Governor Abdur Rouf Talukder made it clear at a function at the Bangladesh Bank headquarters on Monday, apparently rejecting demands for such schemes to facilitate importing essential commodities.

Amid demands from the importers, the commerce ministry recently wrote to the central bank to set aside some US dollars from the reserves so that the importers can open letters of credit (LCs) ahead of the upcoming holy month of Ramadan.

The governor, however, expected that the newly-formed Export Facilitation Pre-Finance Fund (EFPF) involving Tk 100 billion would play a vital role for development of the export-oriented sectors.

He was speaking at a ceremony on signing 'EFPF Participation Agreements' between the BB and 49 commercial banks, according to a statement issued by the central bank. "The activities of the fund will start soon."

Director of Banking Regulations and Policy Department (BRPD) of the BB Maqsuda Begum and managing directors of the participating banks signed the agreement on behalf of their respective institutions.

Mr. Talukder said the central bank would gradually downsize the existing Export Development Fund (EDF) by adjusting the outstanding amount.

Around US$1.0 billion has already been adjusted from the $7.0 billion EDF.

Earlier this month, the central bank set up the EFPF, allowing exporters to borrow money at 4.0 per cent interest for 180 days. It is expected that the new financing mechanism would serve as an alternative to the EDF, which was set up in 1989 with a small amount.

Exporters usually pay back their foreign currency loans from the EDF as soon as their export proceeds are wired. The banks deduct the loan amount in foreign currency and then convert the rest into local currency to transfer to the customers' accounts.

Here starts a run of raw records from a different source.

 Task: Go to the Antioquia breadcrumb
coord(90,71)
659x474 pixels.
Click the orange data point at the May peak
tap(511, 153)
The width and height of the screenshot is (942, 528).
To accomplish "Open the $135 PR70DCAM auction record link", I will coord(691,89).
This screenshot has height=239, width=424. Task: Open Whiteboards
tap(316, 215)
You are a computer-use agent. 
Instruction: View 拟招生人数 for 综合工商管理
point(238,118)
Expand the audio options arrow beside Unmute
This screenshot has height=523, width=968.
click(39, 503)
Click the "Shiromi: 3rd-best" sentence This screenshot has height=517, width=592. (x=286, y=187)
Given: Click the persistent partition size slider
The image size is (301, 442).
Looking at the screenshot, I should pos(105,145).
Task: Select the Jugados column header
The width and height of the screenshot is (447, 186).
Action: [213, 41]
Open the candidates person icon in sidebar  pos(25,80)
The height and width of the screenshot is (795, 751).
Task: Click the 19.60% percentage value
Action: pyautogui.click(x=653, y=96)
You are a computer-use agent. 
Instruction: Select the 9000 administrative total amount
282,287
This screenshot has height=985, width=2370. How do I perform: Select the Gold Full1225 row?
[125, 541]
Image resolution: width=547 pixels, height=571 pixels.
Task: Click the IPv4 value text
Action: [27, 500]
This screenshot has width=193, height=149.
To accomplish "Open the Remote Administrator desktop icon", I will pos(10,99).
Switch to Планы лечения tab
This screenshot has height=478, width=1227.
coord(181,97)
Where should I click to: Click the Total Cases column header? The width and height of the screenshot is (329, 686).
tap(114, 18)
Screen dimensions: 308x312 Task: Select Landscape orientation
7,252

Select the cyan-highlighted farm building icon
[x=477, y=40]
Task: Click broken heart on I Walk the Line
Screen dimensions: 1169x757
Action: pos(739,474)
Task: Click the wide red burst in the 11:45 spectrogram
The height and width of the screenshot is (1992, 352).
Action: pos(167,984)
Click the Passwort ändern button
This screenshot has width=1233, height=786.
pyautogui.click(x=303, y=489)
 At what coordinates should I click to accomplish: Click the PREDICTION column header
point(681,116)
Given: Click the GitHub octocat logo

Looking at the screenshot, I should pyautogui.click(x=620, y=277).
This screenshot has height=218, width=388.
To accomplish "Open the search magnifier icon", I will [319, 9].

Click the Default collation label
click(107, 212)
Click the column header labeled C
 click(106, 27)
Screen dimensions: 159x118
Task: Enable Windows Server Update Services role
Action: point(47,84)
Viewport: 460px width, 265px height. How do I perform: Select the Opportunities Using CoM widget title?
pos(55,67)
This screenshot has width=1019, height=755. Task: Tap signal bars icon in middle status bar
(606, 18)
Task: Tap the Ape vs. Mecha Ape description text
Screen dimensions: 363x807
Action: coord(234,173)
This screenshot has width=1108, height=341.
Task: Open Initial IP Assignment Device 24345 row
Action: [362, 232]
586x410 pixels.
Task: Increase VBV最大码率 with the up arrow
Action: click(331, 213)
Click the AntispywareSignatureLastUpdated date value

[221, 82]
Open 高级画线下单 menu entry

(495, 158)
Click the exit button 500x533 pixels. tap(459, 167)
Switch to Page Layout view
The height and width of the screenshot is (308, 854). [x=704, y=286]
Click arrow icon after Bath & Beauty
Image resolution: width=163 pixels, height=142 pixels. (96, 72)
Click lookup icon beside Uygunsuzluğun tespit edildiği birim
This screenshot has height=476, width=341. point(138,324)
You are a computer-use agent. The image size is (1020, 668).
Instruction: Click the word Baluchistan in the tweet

Exporters can borrow loans under the EDF at a 4.0 per cent interest rate, according to BB sources.

Bangladesh's forex reserves came under pressure largely due to the global economic crisis. Bangladesh reached an initial agreement with the International Monetary Fund for a $4.5 billion loan to build a much-needed buffer.

The IMF advised the BB to exclude assets like that of EDF from the reserves calculation.

However, the exporters who already borrowed from the EDF would not be entitled to the EFPF.